If we can say that Mark Scotini further explores Yuan Dynasty history through layers of the drama, some artists and curators come closer to constructing it. For example, one artist participating in the exhibition is already familiar with performance. Chen Danqing has for many years not only produced “Details” (Jubu), but also has been involved in the creation of a series titled “Painting Books” (Hua Shu). This series uses books to record illusory seriousness. Chen Danqing is a serious artist in the field of easel painting, who has long been engaged in a public debate using the integrity of works to challenge the editing of curators. Focusing on book scrolls, he has constructed his own private cultural memory. His “Painting Books” series is both spatial and temporal. As books, they are temporal and are an encoding of past experience, but as paintings, they are spatial and are a visual illusion created through the ritual of visual concentration. In this series, the object of staring is memory, whether or not it exists or not, and whether it is a memory of the past or the future; this is a continuous immersion in phenomenological structures. They are an illusion of illusion, books in paintings and paintings in books, like the mirrors children find fascinating, and this mutual referencing gives rise to endless changes. This system almost becomes a metaphor of the humanistic tradition; since time immemorial, all art has served as mirror, just as if they were the latest thing and the best art in their day. And all art is always at a particular point in time, or becomes from a certain perspective, a mirror for others in a narrative.

» DATA SECTION:
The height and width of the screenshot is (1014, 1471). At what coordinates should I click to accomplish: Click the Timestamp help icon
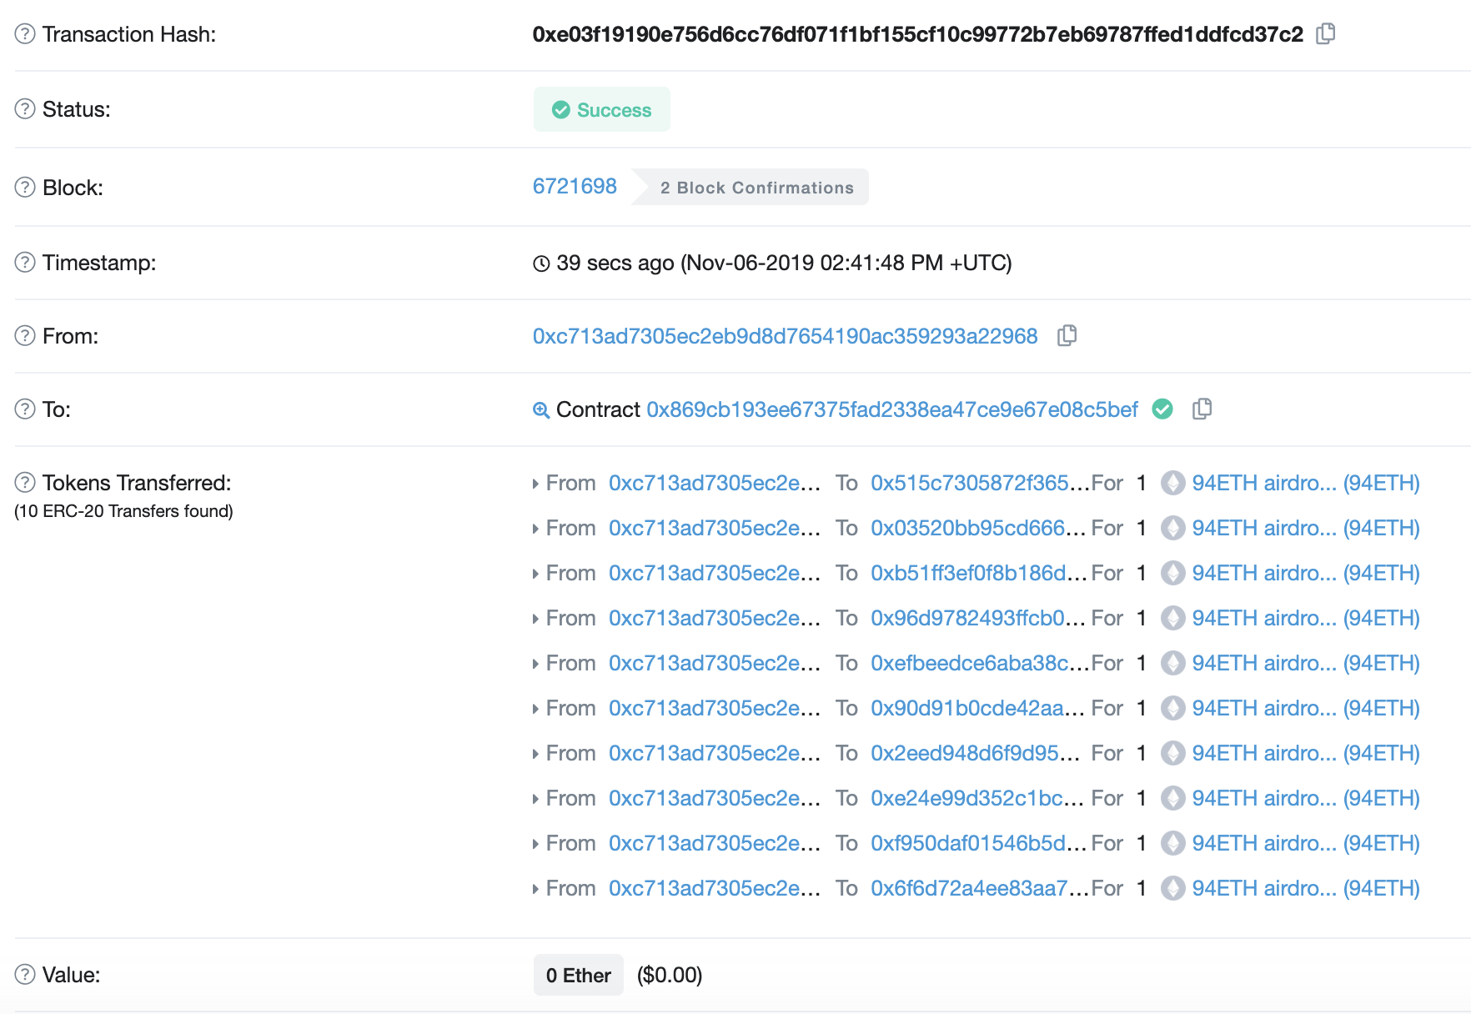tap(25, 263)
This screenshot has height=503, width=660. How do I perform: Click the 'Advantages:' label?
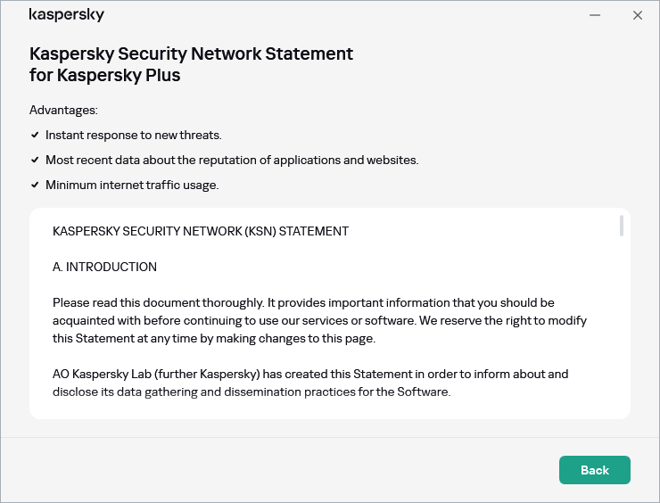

» PROBLEM STATEMENT: In the passage on Chen Danqing's art, what does the "Painting Books" series use to record illusory seriousness?

» RESPONSE TO THE TASK: Books.